• What the exercise asks:
Only one stretch of the listing below is wanted. Begin at the line that has "Image resolution: width=596", stop after the line that has "This screenshot has width=513, height=286.", and repeat every line in between exactly.
:::::
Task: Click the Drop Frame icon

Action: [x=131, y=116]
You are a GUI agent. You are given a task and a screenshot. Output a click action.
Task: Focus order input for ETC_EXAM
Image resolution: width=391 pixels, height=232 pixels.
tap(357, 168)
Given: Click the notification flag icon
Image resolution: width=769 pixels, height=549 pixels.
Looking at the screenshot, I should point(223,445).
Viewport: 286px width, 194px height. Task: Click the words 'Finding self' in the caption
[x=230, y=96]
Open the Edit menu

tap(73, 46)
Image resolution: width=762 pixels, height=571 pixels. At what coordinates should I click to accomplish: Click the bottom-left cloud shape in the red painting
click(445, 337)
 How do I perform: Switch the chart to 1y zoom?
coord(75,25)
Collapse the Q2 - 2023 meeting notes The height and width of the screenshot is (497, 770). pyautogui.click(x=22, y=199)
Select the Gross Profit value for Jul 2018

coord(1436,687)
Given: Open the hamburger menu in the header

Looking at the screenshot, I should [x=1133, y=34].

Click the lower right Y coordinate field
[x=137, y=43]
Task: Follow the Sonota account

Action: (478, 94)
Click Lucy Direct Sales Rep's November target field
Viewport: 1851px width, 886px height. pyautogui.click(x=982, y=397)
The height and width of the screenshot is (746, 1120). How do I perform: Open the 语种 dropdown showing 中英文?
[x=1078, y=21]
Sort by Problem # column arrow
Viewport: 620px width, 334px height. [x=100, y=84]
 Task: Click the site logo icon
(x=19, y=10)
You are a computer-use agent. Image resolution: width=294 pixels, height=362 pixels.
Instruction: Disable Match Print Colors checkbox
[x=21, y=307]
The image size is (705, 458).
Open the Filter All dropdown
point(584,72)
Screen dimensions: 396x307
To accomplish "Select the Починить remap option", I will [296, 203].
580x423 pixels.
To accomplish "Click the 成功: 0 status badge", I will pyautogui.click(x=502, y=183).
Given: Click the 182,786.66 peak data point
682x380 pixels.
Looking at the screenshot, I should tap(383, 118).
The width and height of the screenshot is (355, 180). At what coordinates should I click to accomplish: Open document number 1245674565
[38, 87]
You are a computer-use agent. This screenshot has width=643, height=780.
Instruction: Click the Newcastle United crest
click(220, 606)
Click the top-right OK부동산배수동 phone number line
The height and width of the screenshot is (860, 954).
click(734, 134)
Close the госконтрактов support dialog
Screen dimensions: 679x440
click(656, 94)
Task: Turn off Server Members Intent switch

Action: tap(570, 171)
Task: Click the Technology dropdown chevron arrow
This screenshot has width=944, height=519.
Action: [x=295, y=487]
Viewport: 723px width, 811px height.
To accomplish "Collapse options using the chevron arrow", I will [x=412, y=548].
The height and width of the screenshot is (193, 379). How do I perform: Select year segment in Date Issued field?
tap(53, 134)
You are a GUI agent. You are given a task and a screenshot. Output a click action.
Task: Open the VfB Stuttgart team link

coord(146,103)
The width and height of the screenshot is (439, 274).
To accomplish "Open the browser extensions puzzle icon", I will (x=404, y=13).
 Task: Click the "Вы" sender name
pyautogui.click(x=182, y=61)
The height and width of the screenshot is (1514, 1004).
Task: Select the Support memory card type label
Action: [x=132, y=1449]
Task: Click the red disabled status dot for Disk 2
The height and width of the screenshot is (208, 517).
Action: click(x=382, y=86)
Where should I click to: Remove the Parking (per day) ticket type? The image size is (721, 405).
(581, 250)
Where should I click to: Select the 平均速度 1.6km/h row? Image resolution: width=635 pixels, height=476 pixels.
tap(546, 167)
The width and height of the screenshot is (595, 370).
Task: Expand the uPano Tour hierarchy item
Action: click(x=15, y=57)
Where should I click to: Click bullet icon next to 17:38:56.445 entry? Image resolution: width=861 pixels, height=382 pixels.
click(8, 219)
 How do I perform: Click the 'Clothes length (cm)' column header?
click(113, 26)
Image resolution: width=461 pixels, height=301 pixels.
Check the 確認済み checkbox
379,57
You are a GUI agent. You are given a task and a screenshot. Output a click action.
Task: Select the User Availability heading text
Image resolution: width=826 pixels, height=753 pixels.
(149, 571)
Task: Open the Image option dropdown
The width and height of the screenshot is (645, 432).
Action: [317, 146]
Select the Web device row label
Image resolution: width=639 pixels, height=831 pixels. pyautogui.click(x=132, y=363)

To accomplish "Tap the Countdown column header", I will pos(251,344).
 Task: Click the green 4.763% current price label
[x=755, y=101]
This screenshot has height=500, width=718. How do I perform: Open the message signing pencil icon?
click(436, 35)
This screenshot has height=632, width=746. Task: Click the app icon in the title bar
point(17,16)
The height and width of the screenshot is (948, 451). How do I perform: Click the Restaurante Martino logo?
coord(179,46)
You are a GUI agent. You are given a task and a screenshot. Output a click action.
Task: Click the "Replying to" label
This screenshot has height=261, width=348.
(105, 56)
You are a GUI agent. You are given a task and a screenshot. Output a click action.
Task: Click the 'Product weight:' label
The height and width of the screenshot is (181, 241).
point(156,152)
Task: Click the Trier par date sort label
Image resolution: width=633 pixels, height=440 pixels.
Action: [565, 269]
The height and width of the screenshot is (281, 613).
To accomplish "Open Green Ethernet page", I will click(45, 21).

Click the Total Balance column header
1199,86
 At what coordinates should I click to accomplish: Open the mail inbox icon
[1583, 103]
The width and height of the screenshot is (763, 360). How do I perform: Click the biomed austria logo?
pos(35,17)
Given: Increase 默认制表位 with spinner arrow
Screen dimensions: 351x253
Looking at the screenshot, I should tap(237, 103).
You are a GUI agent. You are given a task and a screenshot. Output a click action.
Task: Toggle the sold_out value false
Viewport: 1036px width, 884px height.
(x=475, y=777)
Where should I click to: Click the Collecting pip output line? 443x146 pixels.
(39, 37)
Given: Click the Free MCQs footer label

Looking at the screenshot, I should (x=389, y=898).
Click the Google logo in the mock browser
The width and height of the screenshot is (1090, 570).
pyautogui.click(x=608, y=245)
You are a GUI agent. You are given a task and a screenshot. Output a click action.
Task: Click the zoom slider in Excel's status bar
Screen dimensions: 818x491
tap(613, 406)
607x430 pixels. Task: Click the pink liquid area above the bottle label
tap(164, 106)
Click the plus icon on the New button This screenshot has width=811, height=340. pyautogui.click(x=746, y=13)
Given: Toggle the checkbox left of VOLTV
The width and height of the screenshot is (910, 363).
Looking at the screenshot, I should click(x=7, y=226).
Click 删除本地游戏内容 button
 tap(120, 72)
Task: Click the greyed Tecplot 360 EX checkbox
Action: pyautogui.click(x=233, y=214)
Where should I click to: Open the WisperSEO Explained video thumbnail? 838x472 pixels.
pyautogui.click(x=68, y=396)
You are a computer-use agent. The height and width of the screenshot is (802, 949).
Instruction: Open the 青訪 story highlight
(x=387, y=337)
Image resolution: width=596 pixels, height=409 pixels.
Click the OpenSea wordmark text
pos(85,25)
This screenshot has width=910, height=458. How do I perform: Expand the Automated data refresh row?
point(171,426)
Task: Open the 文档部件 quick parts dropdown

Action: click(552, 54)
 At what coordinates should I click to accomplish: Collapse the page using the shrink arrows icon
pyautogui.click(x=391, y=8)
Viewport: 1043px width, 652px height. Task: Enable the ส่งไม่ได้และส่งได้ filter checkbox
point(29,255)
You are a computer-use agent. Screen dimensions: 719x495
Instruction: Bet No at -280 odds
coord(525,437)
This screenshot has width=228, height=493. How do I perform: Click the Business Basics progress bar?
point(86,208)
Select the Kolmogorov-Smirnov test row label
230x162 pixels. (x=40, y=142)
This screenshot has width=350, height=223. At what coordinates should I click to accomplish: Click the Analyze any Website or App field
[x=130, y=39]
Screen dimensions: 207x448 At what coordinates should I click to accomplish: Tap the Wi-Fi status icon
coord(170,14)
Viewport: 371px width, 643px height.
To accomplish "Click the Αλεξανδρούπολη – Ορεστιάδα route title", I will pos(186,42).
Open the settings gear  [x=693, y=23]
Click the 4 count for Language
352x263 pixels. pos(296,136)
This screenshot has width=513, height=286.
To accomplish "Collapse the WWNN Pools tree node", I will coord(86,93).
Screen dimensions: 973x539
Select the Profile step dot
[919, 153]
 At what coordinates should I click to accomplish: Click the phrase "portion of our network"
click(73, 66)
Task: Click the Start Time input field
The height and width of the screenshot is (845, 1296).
:::::
• Output below:
Image resolution: width=596 pixels, height=409 pixels.
Click the OpenSea wordmark text
pos(85,25)
This screenshot has width=910, height=458. How do I perform: Expand the Automated data refresh row?
point(171,426)
Task: Open the 文档部件 quick parts dropdown

Action: click(552, 54)
 At what coordinates should I click to accomplish: Collapse the page using the shrink arrows icon
pyautogui.click(x=391, y=8)
Viewport: 1043px width, 652px height. Task: Enable the ส่งไม่ได้และส่งได้ filter checkbox
point(29,255)
You are a computer-use agent. Screen dimensions: 719x495
Instruction: Bet No at -280 odds
coord(525,437)
This screenshot has width=228, height=493. How do I perform: Click the Business Basics progress bar?
point(86,208)
Select the Kolmogorov-Smirnov test row label
230x162 pixels. (x=40, y=142)
This screenshot has width=350, height=223. At what coordinates should I click to accomplish: Click the Analyze any Website or App field
[x=130, y=39]
Screen dimensions: 207x448 At what coordinates should I click to accomplish: Tap the Wi-Fi status icon
coord(170,14)
Viewport: 371px width, 643px height.
To accomplish "Click the Αλεξανδρούπολη – Ορεστιάδα route title", I will pos(186,42).
Open the settings gear  [x=693, y=23]
Click the 4 count for Language
352x263 pixels. pos(296,136)
This screenshot has width=513, height=286.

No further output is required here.